An example of a problem that can be solved using the depth-first search (DFS) algorithmic approach is finding a path or cycle in a graph.

  The DFS algorithm starts from a chosen source vertex and explores as far as possible along each branch before backtracking. It uses a stack to keep track of the vertices that need to be visited.

  Let's consider a simple example of a graph representing a maze. The maze consists of cells, some of which may be blocked walls. We want to find a path from the starting cell to a specific target cell.

  We can use DFS to solve this problem by modeling the maze as a graph, where each cell is a node and there is an edge between adjacent cells that are not separated by a wall. The starting cell is the source vertex and the target cell is the goal.

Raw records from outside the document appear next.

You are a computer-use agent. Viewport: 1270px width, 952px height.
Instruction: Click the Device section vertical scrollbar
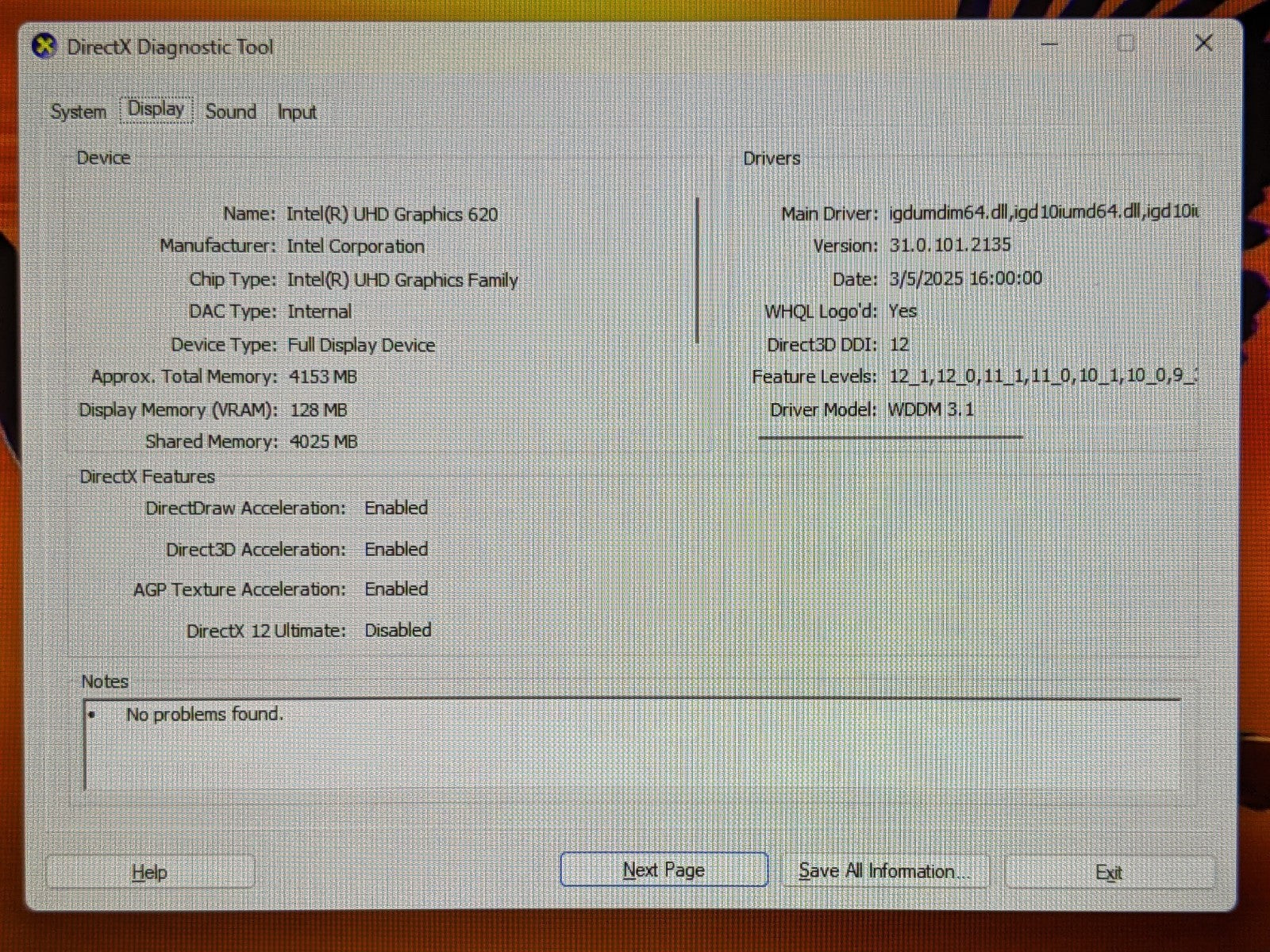[x=697, y=270]
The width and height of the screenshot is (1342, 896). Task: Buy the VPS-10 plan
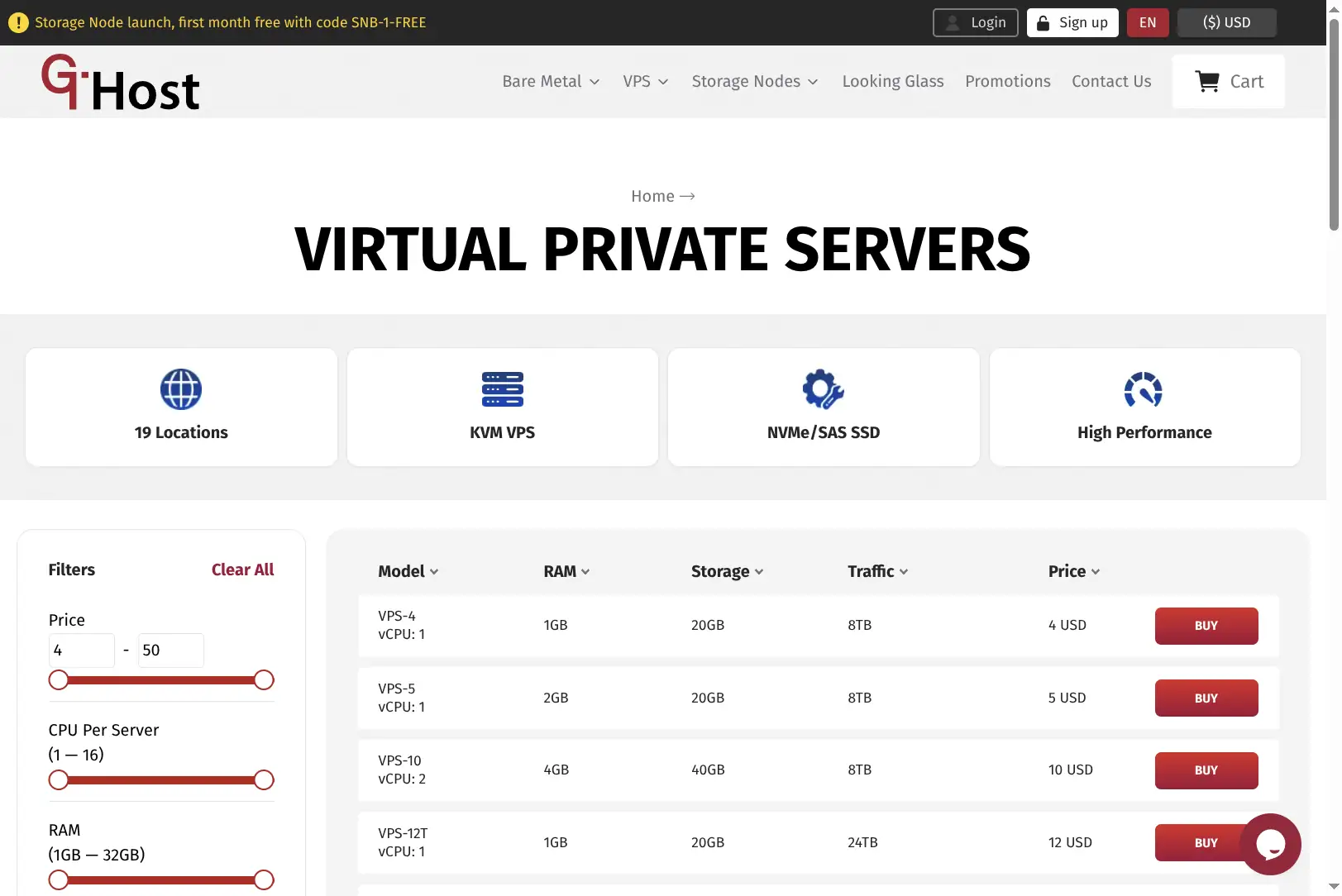click(x=1206, y=770)
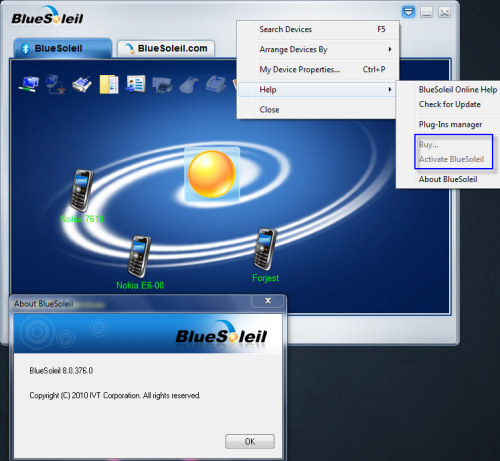
Task: Close the About BlueSoleil dialog
Action: [x=268, y=301]
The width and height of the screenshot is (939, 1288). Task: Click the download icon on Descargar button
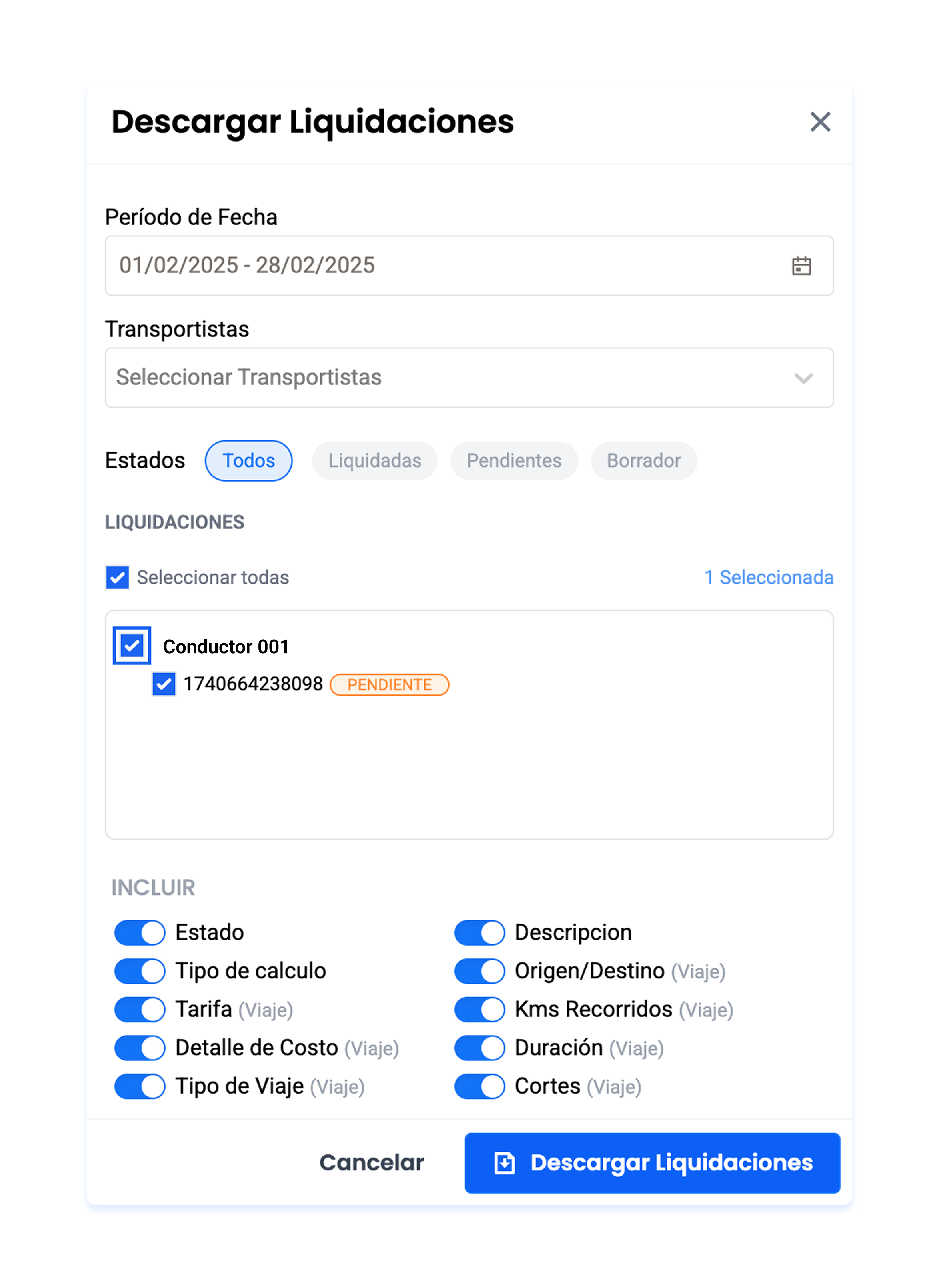[504, 1163]
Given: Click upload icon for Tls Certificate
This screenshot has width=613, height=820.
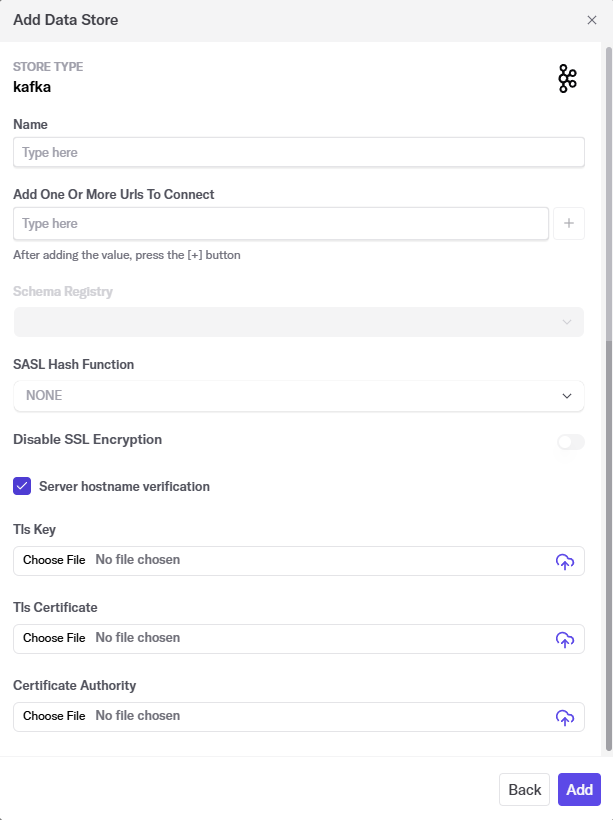Looking at the screenshot, I should (x=565, y=639).
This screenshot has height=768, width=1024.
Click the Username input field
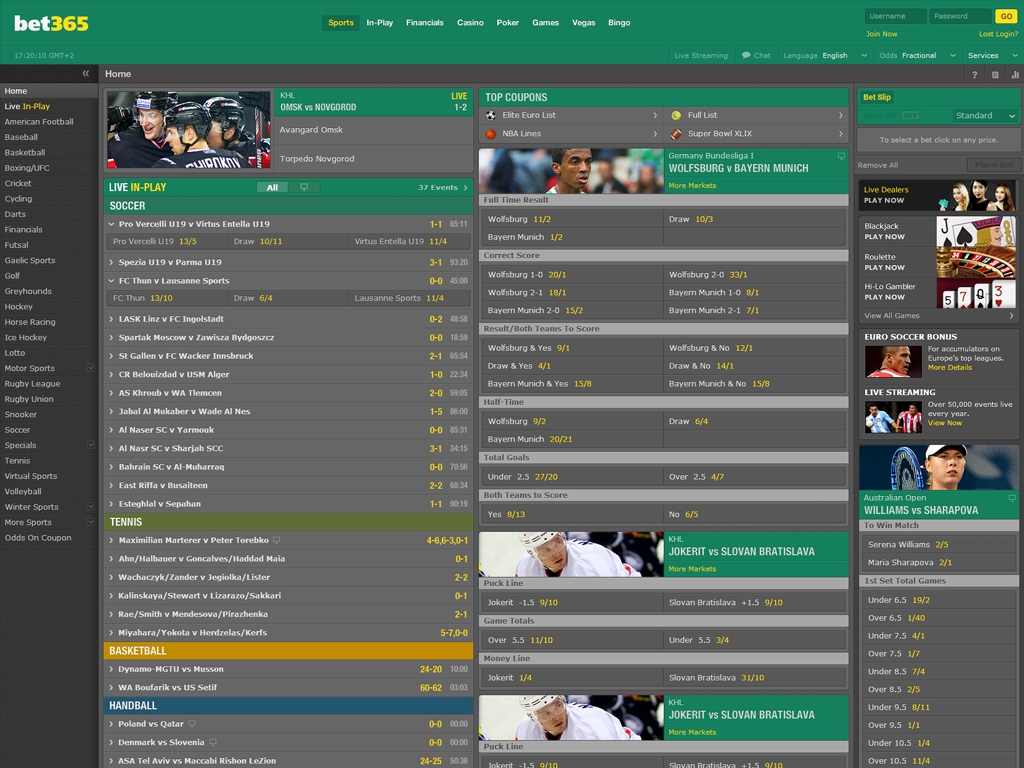(895, 16)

  Starting from the source vertex, we mark it as visited and push it onto the stack. We then enter a loop where we pop a node from the stack and examine its neighboring cells. For each unvisited neighboring cell, we mark it as visited, push it onto the stack, and continue exploring from that cell. We repeat this process until we reach the target cell or the stack becomes empty.

  If we reach the target cell, we have found a path from the starting cell to the target cell. If the stack becomes empty before we reach the target, it means there is no path from the starting cell to the target.

  DFS explores the graph deeply before backtracking, which makes it suitable for finding paths or cycles in graphs. It can also be used to perform topological sorting, find connected components, or solve other graph-related problems.